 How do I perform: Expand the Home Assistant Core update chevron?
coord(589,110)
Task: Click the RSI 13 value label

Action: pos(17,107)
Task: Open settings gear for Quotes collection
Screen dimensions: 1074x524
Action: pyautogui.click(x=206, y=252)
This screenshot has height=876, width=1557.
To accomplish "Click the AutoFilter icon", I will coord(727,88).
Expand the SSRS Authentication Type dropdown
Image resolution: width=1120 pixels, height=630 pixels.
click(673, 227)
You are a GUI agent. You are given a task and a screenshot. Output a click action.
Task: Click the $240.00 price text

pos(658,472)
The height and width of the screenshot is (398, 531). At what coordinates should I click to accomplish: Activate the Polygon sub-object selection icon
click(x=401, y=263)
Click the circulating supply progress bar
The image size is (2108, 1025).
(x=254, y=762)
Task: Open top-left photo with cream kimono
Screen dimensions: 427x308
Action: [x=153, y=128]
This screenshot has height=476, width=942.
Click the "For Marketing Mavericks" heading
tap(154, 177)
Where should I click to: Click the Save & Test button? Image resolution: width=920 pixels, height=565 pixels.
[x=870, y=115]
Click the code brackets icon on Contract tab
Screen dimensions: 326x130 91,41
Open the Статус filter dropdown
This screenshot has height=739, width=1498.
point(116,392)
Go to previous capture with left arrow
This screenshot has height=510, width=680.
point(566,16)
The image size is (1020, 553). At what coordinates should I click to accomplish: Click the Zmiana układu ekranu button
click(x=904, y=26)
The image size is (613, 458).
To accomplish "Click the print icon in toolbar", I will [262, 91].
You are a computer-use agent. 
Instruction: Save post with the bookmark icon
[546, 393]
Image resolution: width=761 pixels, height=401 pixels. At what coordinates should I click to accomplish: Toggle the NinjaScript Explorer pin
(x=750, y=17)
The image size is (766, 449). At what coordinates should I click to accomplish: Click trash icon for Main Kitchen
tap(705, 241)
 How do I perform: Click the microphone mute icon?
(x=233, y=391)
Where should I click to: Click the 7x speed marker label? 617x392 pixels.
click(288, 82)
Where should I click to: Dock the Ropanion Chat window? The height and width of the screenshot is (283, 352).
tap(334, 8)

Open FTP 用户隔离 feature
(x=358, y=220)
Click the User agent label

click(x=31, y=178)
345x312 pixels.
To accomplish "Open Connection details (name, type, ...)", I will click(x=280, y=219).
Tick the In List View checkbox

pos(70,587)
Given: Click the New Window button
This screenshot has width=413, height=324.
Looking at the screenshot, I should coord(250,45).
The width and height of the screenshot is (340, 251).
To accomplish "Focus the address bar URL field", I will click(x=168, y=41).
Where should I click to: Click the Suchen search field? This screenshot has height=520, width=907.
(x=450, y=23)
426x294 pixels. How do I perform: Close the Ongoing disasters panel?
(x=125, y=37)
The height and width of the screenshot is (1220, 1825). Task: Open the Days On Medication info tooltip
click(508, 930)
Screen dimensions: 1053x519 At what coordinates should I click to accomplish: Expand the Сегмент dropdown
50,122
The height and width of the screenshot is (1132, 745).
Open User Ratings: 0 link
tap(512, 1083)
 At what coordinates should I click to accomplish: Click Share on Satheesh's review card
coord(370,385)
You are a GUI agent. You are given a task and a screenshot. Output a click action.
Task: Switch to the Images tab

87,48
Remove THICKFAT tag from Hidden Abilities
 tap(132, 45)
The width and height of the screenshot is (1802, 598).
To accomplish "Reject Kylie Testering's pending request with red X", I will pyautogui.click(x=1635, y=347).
--------------------------------------------------
* DO THIS
Copy these lines exactly as they appear.

* THE OUTPUT
 How do I perform: Expand the Home Assistant Core update chevron?
coord(589,110)
Task: Click the RSI 13 value label

Action: pos(17,107)
Task: Open settings gear for Quotes collection
Screen dimensions: 1074x524
Action: pyautogui.click(x=206, y=252)
This screenshot has height=876, width=1557.
To accomplish "Click the AutoFilter icon", I will coord(727,88).
Expand the SSRS Authentication Type dropdown
Image resolution: width=1120 pixels, height=630 pixels.
click(673, 227)
You are a GUI agent. You are given a task and a screenshot. Output a click action.
Task: Click the $240.00 price text

pos(658,472)
The height and width of the screenshot is (398, 531). At what coordinates should I click to accomplish: Activate the Polygon sub-object selection icon
click(x=401, y=263)
Click the circulating supply progress bar
The image size is (2108, 1025).
(x=254, y=762)
Task: Open top-left photo with cream kimono
Screen dimensions: 427x308
Action: [x=153, y=128]
This screenshot has height=476, width=942.
Click the "For Marketing Mavericks" heading
tap(154, 177)
Where should I click to: Click the Save & Test button? Image resolution: width=920 pixels, height=565 pixels.
[x=870, y=115]
Click the code brackets icon on Contract tab
Screen dimensions: 326x130 91,41
Open the Статус filter dropdown
This screenshot has height=739, width=1498.
point(116,392)
Go to previous capture with left arrow
This screenshot has height=510, width=680.
point(566,16)
The image size is (1020, 553). At what coordinates should I click to accomplish: Click the Zmiana układu ekranu button
click(x=904, y=26)
The image size is (613, 458).
To accomplish "Click the print icon in toolbar", I will [262, 91].
You are a computer-use agent. 
Instruction: Save post with the bookmark icon
[546, 393]
Image resolution: width=761 pixels, height=401 pixels. At what coordinates should I click to accomplish: Toggle the NinjaScript Explorer pin
(x=750, y=17)
The image size is (766, 449). At what coordinates should I click to accomplish: Click trash icon for Main Kitchen
tap(705, 241)
 How do I perform: Click the microphone mute icon?
(x=233, y=391)
Where should I click to: Click the 7x speed marker label? 617x392 pixels.
click(288, 82)
Where should I click to: Dock the Ropanion Chat window? The height and width of the screenshot is (283, 352).
tap(334, 8)

Open FTP 用户隔离 feature
(x=358, y=220)
Click the User agent label

click(x=31, y=178)
345x312 pixels.
To accomplish "Open Connection details (name, type, ...)", I will click(x=280, y=219).
Tick the In List View checkbox

pos(70,587)
Given: Click the New Window button
This screenshot has width=413, height=324.
Looking at the screenshot, I should coord(250,45).
The width and height of the screenshot is (340, 251).
To accomplish "Focus the address bar URL field", I will click(x=168, y=41).
Where should I click to: Click the Suchen search field? This screenshot has height=520, width=907.
(x=450, y=23)
426x294 pixels. How do I perform: Close the Ongoing disasters panel?
(x=125, y=37)
The height and width of the screenshot is (1220, 1825). Task: Open the Days On Medication info tooltip
click(508, 930)
Screen dimensions: 1053x519 At what coordinates should I click to accomplish: Expand the Сегмент dropdown
50,122
The height and width of the screenshot is (1132, 745).
Open User Ratings: 0 link
tap(512, 1083)
 At what coordinates should I click to accomplish: Click Share on Satheesh's review card
coord(370,385)
You are a GUI agent. You are given a task and a screenshot. Output a click action.
Task: Switch to the Images tab

87,48
Remove THICKFAT tag from Hidden Abilities
 tap(132, 45)
The width and height of the screenshot is (1802, 598).
To accomplish "Reject Kylie Testering's pending request with red X", I will pyautogui.click(x=1635, y=347).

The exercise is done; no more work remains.